(WRITTEN INSTRUCTION)
Update the material from the line containing "Select red EQ" through the line containing "(x=876, y=808)", replacing "Screen dimensions" with "Screen size" and leaving everything else unchanged. Give back only those lines.
:: WORKING DATA
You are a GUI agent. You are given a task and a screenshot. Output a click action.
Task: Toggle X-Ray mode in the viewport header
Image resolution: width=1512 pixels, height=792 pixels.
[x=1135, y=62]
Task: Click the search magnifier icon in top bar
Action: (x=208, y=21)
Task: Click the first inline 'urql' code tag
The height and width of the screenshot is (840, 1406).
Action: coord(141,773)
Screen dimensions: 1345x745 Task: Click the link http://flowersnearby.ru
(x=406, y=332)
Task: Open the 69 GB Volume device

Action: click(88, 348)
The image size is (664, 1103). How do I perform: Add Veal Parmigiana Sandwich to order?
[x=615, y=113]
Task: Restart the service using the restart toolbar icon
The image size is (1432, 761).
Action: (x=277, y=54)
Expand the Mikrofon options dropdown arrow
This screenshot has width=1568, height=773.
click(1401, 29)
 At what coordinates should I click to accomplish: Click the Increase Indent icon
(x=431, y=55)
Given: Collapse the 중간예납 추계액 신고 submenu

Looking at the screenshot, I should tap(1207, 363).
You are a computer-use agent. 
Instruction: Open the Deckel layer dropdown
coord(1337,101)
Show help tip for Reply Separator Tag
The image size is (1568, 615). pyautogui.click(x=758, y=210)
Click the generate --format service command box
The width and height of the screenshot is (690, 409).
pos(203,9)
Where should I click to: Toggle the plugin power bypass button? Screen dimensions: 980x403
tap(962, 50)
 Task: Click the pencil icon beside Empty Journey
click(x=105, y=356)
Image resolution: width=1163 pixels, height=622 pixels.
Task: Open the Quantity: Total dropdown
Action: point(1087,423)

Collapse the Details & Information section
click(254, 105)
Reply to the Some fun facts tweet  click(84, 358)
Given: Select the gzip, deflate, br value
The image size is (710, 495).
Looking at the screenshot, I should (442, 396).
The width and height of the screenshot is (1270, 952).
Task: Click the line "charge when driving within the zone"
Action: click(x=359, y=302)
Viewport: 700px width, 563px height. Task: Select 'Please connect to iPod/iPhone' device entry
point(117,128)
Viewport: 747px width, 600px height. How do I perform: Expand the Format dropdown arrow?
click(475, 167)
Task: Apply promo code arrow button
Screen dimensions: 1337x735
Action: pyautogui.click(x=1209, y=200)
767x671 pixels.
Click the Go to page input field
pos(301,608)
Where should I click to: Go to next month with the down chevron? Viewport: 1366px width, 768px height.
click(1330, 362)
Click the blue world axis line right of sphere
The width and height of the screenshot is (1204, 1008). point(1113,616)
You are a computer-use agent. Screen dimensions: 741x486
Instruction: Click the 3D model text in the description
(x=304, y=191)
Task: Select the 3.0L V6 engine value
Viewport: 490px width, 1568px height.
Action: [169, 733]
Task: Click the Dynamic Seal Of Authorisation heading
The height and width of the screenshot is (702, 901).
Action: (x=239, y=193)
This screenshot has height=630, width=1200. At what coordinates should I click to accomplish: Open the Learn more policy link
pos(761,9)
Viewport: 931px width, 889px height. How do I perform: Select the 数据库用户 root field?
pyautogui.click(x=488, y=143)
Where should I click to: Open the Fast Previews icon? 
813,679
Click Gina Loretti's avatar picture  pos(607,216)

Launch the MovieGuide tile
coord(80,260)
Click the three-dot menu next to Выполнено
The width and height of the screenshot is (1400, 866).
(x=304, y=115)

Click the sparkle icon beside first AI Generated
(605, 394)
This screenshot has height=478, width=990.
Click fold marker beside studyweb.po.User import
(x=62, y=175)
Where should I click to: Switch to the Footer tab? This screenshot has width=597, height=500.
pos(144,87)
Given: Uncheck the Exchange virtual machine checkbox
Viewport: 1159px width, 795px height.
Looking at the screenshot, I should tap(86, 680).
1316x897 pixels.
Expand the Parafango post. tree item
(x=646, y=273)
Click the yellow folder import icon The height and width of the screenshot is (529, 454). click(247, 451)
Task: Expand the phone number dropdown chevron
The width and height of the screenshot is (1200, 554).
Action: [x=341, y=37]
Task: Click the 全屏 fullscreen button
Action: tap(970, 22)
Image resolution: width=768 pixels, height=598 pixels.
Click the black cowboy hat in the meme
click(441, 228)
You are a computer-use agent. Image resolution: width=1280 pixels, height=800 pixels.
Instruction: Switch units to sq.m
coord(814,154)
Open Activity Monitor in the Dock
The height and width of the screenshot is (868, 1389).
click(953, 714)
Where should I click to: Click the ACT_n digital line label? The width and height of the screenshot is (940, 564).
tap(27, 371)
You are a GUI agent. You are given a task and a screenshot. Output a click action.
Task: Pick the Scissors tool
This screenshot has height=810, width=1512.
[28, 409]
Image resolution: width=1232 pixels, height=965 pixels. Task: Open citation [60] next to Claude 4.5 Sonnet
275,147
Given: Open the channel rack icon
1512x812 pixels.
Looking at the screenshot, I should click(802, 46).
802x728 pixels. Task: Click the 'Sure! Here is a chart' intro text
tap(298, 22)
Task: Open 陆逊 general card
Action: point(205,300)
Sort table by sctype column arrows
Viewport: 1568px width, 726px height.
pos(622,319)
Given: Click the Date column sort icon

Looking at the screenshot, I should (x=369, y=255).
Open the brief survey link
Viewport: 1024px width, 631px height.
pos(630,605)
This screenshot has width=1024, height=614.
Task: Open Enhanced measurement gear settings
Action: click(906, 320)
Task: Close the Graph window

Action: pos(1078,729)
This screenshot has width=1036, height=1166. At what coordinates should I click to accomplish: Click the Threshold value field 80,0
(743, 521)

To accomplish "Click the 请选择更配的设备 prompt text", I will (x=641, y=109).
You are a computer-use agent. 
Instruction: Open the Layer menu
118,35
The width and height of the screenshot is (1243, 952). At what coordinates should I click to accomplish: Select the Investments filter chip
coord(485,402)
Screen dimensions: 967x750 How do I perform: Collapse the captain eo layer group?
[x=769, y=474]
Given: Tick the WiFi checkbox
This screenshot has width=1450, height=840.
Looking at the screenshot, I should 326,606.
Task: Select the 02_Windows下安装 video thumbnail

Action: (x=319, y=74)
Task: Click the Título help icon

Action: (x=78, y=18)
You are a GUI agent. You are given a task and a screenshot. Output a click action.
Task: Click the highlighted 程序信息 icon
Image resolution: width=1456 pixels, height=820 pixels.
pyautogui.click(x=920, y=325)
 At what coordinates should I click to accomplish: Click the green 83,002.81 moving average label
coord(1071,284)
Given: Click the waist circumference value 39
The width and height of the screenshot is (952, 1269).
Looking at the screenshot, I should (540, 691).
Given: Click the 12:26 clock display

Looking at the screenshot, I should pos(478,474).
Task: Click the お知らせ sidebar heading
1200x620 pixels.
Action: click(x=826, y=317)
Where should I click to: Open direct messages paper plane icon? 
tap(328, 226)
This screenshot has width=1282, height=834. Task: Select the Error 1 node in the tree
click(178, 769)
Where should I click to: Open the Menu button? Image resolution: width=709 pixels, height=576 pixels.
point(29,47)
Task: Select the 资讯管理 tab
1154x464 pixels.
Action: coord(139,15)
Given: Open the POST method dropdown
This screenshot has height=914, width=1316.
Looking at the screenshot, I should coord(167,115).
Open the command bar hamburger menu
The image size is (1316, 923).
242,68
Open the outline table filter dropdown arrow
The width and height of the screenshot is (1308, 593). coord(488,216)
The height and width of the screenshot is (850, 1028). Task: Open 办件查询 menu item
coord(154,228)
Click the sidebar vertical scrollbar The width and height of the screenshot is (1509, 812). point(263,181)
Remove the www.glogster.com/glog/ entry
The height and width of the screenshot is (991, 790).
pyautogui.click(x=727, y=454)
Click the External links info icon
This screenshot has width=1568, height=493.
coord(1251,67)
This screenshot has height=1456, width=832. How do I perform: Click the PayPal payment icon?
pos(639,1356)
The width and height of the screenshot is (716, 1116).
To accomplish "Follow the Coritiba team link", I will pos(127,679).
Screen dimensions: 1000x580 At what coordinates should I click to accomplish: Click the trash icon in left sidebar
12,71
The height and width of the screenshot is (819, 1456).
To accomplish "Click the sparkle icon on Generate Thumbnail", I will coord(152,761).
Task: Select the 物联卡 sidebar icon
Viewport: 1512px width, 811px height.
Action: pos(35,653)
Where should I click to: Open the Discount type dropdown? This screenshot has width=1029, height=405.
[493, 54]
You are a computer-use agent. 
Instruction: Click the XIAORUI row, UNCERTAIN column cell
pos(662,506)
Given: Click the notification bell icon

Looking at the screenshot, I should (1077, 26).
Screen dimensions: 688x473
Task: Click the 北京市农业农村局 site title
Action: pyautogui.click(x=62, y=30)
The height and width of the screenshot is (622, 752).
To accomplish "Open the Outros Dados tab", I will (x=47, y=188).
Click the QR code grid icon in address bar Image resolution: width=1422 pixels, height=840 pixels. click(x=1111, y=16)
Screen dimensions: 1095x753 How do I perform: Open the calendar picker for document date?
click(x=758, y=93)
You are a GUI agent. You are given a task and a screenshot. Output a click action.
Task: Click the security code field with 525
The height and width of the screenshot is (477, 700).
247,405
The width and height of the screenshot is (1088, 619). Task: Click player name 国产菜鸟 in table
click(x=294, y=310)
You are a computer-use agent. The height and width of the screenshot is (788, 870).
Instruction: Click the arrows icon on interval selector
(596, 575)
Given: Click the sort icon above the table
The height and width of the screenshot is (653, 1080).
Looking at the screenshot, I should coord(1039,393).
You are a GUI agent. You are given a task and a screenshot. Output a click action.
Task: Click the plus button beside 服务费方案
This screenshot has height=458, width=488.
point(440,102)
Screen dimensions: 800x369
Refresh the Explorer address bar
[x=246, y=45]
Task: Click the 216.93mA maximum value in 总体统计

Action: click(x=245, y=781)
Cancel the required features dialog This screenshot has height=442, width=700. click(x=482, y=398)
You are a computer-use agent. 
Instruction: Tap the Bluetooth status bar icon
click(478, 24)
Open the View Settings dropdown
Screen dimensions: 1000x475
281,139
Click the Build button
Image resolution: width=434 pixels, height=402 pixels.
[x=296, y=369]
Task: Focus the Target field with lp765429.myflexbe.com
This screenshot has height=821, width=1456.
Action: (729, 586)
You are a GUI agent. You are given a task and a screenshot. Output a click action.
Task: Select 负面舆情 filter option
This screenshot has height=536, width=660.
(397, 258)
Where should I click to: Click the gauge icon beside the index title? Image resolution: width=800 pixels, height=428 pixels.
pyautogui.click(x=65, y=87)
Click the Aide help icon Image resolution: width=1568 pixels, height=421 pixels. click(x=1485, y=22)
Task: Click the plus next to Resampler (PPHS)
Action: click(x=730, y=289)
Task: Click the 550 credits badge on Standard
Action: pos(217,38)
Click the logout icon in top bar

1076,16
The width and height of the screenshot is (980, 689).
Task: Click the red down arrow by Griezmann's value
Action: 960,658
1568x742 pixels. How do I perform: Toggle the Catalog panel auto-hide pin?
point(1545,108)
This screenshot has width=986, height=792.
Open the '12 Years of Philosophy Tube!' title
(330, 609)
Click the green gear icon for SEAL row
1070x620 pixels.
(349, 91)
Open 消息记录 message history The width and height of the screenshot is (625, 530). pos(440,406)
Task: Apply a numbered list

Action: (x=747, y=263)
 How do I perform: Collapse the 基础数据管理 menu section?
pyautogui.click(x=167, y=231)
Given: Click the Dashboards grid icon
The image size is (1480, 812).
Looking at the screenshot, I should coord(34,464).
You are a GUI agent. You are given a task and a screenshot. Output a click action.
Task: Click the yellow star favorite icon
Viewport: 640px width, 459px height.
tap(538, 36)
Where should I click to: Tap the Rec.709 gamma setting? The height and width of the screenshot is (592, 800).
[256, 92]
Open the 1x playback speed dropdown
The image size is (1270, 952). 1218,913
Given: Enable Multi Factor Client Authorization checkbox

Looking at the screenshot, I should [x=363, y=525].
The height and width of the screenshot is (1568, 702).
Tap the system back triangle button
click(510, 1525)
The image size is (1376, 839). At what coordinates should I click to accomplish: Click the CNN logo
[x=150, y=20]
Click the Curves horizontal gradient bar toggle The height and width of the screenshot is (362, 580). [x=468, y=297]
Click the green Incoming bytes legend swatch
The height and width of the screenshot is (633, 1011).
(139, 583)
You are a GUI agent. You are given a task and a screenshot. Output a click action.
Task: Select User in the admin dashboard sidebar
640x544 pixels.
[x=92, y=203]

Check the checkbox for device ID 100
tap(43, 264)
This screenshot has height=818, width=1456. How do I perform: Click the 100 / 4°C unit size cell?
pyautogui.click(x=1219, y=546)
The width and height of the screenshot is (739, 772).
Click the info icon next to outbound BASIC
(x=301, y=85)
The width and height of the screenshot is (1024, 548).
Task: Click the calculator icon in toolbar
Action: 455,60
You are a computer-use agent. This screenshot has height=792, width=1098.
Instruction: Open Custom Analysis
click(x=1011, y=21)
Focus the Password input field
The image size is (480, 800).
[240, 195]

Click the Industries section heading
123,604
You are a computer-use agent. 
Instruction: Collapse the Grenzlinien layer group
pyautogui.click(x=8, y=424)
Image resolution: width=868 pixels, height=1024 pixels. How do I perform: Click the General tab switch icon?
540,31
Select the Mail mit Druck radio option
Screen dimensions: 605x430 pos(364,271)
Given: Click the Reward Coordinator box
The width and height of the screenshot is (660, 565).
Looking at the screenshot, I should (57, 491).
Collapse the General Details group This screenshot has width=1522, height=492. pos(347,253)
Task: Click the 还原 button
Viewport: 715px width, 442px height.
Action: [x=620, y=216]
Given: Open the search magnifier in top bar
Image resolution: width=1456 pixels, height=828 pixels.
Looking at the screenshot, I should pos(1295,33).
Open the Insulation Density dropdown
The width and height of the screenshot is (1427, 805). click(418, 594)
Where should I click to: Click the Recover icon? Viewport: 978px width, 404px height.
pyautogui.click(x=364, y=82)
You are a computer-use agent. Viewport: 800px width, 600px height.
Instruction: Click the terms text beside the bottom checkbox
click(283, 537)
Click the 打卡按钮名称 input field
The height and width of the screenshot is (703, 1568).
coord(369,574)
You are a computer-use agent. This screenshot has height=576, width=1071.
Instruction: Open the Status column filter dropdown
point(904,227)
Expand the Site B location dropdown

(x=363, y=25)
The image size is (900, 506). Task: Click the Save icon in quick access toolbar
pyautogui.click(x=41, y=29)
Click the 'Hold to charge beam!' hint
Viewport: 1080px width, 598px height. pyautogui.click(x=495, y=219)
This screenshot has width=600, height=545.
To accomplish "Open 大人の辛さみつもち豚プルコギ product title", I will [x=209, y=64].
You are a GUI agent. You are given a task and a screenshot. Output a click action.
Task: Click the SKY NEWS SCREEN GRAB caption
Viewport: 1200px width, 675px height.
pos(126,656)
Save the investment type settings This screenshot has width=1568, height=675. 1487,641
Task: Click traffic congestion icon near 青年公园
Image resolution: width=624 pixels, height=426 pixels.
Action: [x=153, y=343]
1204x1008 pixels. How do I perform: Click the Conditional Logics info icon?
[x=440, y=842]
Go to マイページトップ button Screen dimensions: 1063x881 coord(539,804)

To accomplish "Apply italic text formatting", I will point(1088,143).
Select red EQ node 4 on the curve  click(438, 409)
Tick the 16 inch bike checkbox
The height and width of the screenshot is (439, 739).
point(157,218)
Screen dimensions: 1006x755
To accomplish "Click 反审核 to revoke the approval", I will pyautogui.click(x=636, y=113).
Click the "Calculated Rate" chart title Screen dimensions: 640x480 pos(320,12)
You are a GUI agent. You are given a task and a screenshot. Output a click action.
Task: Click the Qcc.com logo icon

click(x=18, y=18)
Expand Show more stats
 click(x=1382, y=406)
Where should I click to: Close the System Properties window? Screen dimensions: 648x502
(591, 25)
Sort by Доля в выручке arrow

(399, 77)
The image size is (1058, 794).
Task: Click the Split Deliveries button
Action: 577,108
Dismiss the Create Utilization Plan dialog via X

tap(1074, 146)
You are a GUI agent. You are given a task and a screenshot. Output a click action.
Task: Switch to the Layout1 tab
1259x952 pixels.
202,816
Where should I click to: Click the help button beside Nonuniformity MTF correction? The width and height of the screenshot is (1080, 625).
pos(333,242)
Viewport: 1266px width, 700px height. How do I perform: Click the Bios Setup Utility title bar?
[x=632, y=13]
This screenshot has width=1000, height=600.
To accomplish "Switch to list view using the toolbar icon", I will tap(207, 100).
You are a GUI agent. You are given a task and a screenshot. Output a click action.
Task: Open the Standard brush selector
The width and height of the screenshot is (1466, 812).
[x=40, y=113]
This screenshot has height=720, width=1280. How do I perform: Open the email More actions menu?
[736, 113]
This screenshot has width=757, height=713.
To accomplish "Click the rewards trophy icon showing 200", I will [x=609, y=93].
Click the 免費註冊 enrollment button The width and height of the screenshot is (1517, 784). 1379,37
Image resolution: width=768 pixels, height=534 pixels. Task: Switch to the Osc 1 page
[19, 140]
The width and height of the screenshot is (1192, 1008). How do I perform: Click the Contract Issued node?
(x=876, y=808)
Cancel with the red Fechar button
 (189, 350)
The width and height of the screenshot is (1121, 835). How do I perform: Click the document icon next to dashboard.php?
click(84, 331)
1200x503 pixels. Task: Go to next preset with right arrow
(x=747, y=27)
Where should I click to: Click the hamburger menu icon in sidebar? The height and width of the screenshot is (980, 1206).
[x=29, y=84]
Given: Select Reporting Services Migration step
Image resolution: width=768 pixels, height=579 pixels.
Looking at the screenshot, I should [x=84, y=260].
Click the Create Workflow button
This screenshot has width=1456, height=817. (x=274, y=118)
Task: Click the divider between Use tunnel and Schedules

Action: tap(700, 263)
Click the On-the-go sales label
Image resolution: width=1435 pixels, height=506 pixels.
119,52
::::
(WORKED ANSWER)
Select red EQ node 4 on the curve  click(438, 409)
Tick the 16 inch bike checkbox
The height and width of the screenshot is (439, 739).
point(157,218)
Screen size: 1006x755
To accomplish "Click 反审核 to revoke the approval", I will pyautogui.click(x=636, y=113).
Click the "Calculated Rate" chart title Screen size: 640x480 pos(320,12)
You are a GUI agent. You are given a task and a screenshot. Output a click action.
Task: Click the Qcc.com logo icon

click(x=18, y=18)
Expand Show more stats
 click(x=1382, y=406)
Where should I click to: Close the System Properties window? Screen size: 648x502
(591, 25)
Sort by Доля в выручке arrow

(399, 77)
The image size is (1058, 794).
Task: Click the Split Deliveries button
Action: 577,108
Dismiss the Create Utilization Plan dialog via X

tap(1074, 146)
You are a GUI agent. You are given a task and a screenshot. Output a click action.
Task: Switch to the Layout1 tab
1259x952 pixels.
202,816
Where should I click to: Click the help button beside Nonuniformity MTF correction? The width and height of the screenshot is (1080, 625).
pos(333,242)
Viewport: 1266px width, 700px height. How do I perform: Click the Bios Setup Utility title bar?
[x=632, y=13]
This screenshot has width=1000, height=600.
To accomplish "Switch to list view using the toolbar icon", I will tap(207, 100).
You are a GUI agent. You are given a task and a screenshot. Output a click action.
Task: Open the Standard brush selector
The width and height of the screenshot is (1466, 812).
[x=40, y=113]
This screenshot has height=720, width=1280. How do I perform: Open the email More actions menu?
[736, 113]
This screenshot has width=757, height=713.
To accomplish "Click the rewards trophy icon showing 200", I will [x=609, y=93].
Click the 免費註冊 enrollment button The width and height of the screenshot is (1517, 784). 1379,37
Image resolution: width=768 pixels, height=534 pixels. Task: Switch to the Osc 1 page
[19, 140]
The width and height of the screenshot is (1192, 1008). How do I perform: Click the Contract Issued node?
(x=876, y=808)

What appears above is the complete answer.